CMS leaves are deficient in 2-OG despite increased maximal extractable activities of key anaplerotic enzymes. Black bars, wild type; white bars, CMS. Color coding as for Figure 3. A, PEPc activity; inset, immunoblot of PEPc protein. B, Malate. C, Citrate. D, 2-OG. E, NADP-ICDH activity; inset, immunoblot of cytosolic NADP-ICDH protein. F, NAD-ICDH activity; inset, immunoblot of mitochondrial NAD-ICDH protein. G, NAD-ICDH and 18S RNA gel blots. The horizontal bars above the blots indicate light or dark. The numbers indicate duration in hours into the light (white bar) or dark (black bar) period. RNA and immunoblots are representative of triplicate analyses of independent leaf samples. Other details as in Figure 3. Malate and citrate contents, μmol mg⁻¹ chlorophyll; 2-OG, nmol mg⁻¹ chlorophyll; enzyme activities, μmol mg⁻¹ protein h⁻¹.

Figure 6.

High Gln:Glu and Asn:Asp ratios in CMS are partly alleviated by feeding 2-OG. A, Leaf 2-OG (μmol mg⁻¹ chlorophyll). B, Gln:Glu. C, Asn:Asp. Gray bars, control values at time 0. Black bars, 24 h incubation on buffer.
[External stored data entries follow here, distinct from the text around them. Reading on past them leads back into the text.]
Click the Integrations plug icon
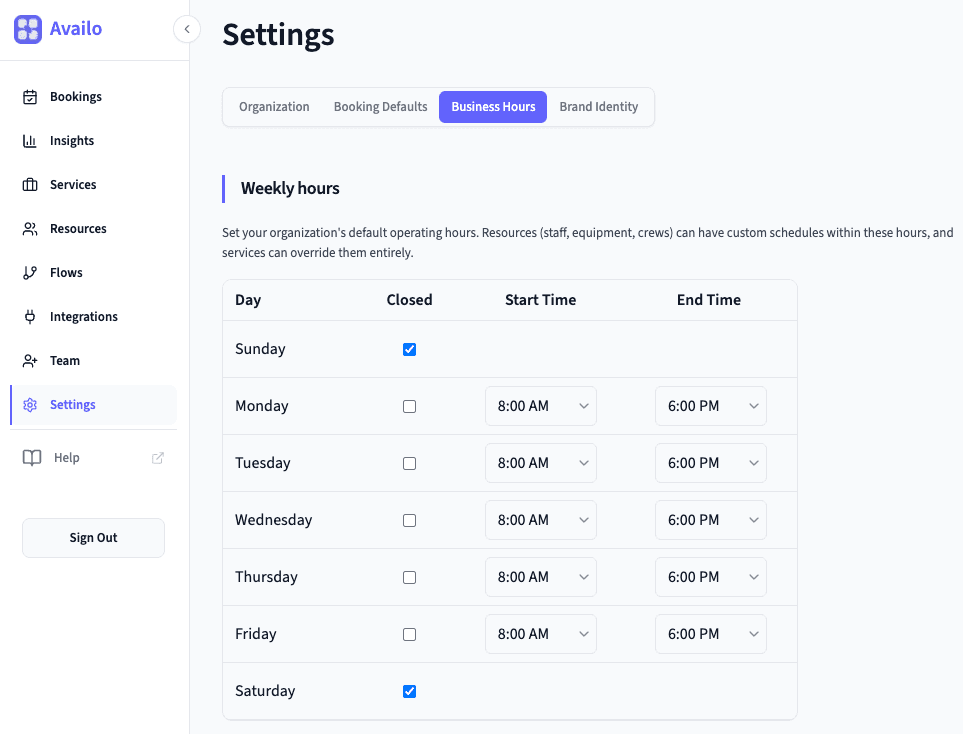963x734 pixels. click(29, 316)
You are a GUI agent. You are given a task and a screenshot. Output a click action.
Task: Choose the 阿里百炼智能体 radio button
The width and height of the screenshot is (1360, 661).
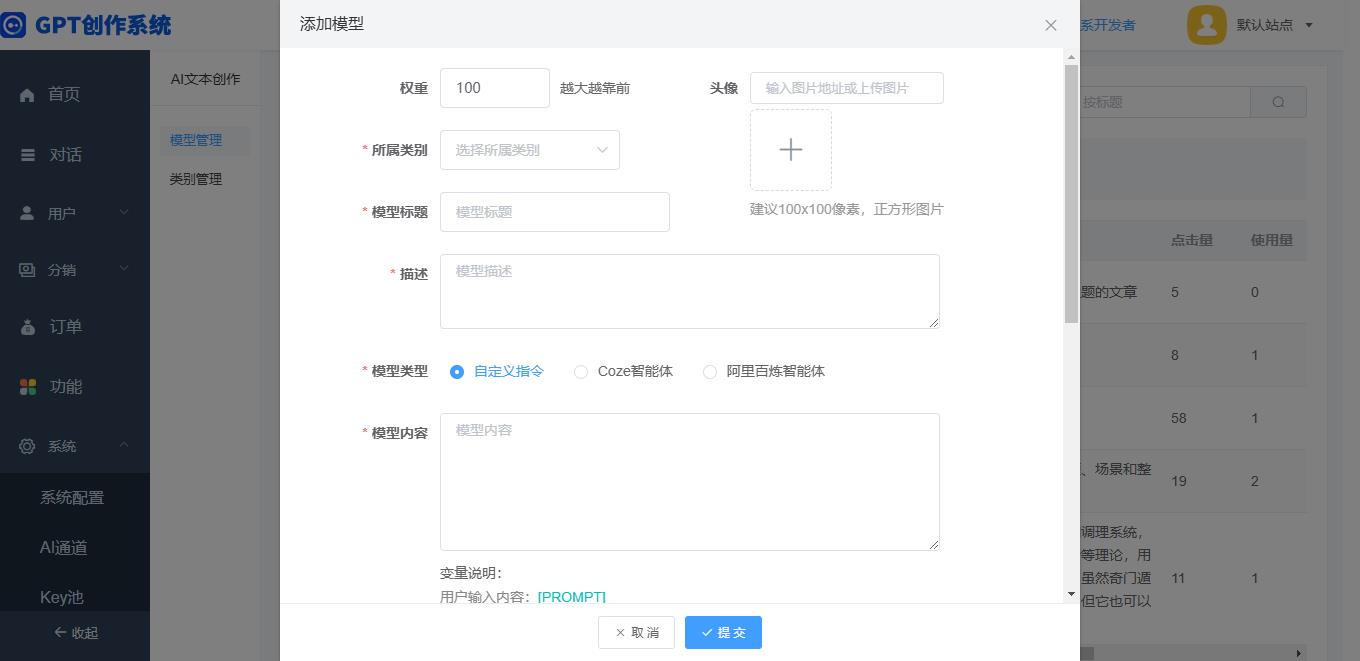tap(710, 372)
White bars, 24 h incubation on buffer + 2-OG.

Figure 7.

Partitioning of ¹⁵N-labeled nitrate into the basic and neutral soluble fraction is enhanced in CMS leaf discs, particularly in the dark. Black symbols and bars, wild type; white symbols and bars, CMS. A and B, Atom percent excess ¹⁵N of the soluble basic fraction of leaf extracts. C and D, Percentage of total ¹⁵N absorbed partitioned into the soluble basic fraction. E to H, leaf ammonia content at time 0 (E and G) or after 4 h incubation (F and H). I to L, Total soluble leaf amines at time 0 (I and K) or after 4 h incubation (J and L). ¹⁵N data are means of two independent extracts. Error bars indicate actual values and are contained within the symbol where not apparent. Ammonia and amine contents are means ± se (μmol mg⁻¹ chlorophyll) of four independent extracts.

Figure 8.

Total pyridine nucleotide pools in CMS and wild-type leaves. Black bars, wild type; white bars, CMS. Each value is the mean ± se of three independent extracts from freeze-clamped tissue sampled after 2 h darkness.

Figure 9.

Nuclear transformation of CMS with a nad7 cDNA reverses the CMS growth phenotype and restores wild-type amino acid profiles. WT, Wild-type; C, CMS mutant; T, CMS transformed with the nad7 cDNA. A, Shoot morphologies 6 weeks after germination. B, Restoration of wild-type amine levels by nad7 complementation in CMSnad7. Leaf material was sampled from each line in the middle of the photoperiod. C, Restoration of wild-type ammonia and amino acid profiles by nad7 complementation. Sampling as for leaf amines. Data for total amines, nitrate, and ammonia are means ± se of four to six independent extracts (μmol g⁻¹ fresh weight). Individual amino acid contents are means of two independent extracts and are expressed as percentage total amino acids or ratios.

Figure 10.

Enhanced amines in CMS leaves are not correlated with growth phenotype or leaf nitrate, but are associated with increases in NADH. A, Shoot morphologies at different photoperiods: 9 h (left), 16 h (middle), or continuous light (24 h, right). Photographs show plants 10 (9 h) or 7 weeks (16 and 24 h) after germination. B, Leaf fresh weight (FW), and contents of chlorophyll, nitrate, amines, and reduced and oxidized forms of pyridine nucleotides at different photoperiods. For pyridine nucleotides, the red blocks indicate reduced forms (NADH and NADPH). Assays were performed on leaf material harvested in the middle of the photoperiod from plants 11 weeks (9 h photoperiod) or 8 weeks (16 and 24 h photoperiods) after germination (three independent extracts; standard errors were in the same range as data shown in Figure 8).